“Normal” Isn’t Coming Back

“Supply chain ‘normal’ appears on the horizon,” Bloomberg’s Brendan Murray reports. Murray presents lots of evidence that fewer vessels are queuing at container ports, fewer sailings are being cancelled, and most measures of supply-chain stress are less alarming. But the discussion at the Global Maritime Forum’s annual summit, which convened last month in the Brooklyn Navy Yard, only reinforced my conviction that slow growth of international goods trade lies ahead. In that sense, “normal” isn’t coming back.

The hot topic at the Brooklyn meeting was decarbonization. The International Maritime Organization, a United Nations agency that attempts to oversee the unruly business of international shipping, has decreed major reductions in greenhouse-gas emissions from ships by 2050. A revised strategy, likely with more ambitious goals, is due from the IMO next year. In addition, vessel owners, especially owners of container ships that carry consumer goods, are facing pressure from their customers to curb emissions more quickly.

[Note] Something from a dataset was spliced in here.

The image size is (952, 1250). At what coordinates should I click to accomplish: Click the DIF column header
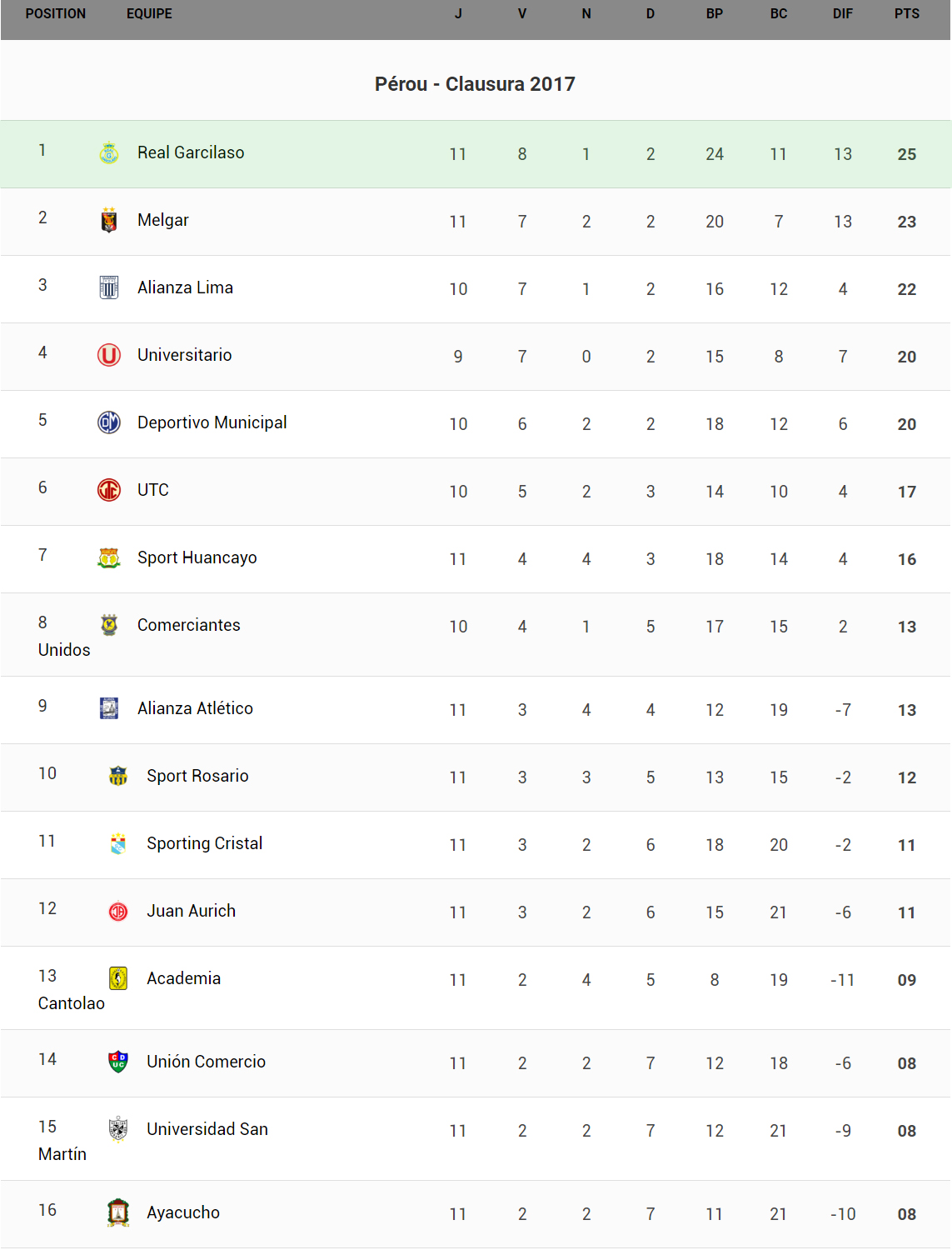(842, 14)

Reducing greenhouse-gas emissions means finding a substitute for the petroleum-based fuels that now power almost all ocean-going ships. At the moment, though, there is no consensus about the best alternative. Some shipowners are building ships that can burn ammonia. Others are embracing liquefied natural gas. A much-touted option is e-methanol, which combines hydrogen with carbon dioxide captured from industrial sources. A few hydrogen-powered ships are already at sea. Battery power may work for short sea crossings.

These approaches have several problems in common. They are very expensive: by one estimate presented at the Global Maritime Forum, the cost of moving a ton of freight with low-emissions fuels will be five or six times as high as with petroleum-based fuels. Ships will sail very slowly to minimize consumption of precious fuel, increasing cargo owners’ inventory costs. Ports and terminals, facing the need to provide a variety of fuels at each berth, may face large investments in fueling infrastructure so long as ship owners can’t agree on which alternative fuel to use. Port users will have to foot the bill.

All of this will affect choices about shipping goods across the oceans. Although the sky-high freight rates of the pandemic years are behind us, the long-run cost of decarbonizing shipping will reshape supply chains. The days when international shipping costs barely mattered in making sourcing decisions are over.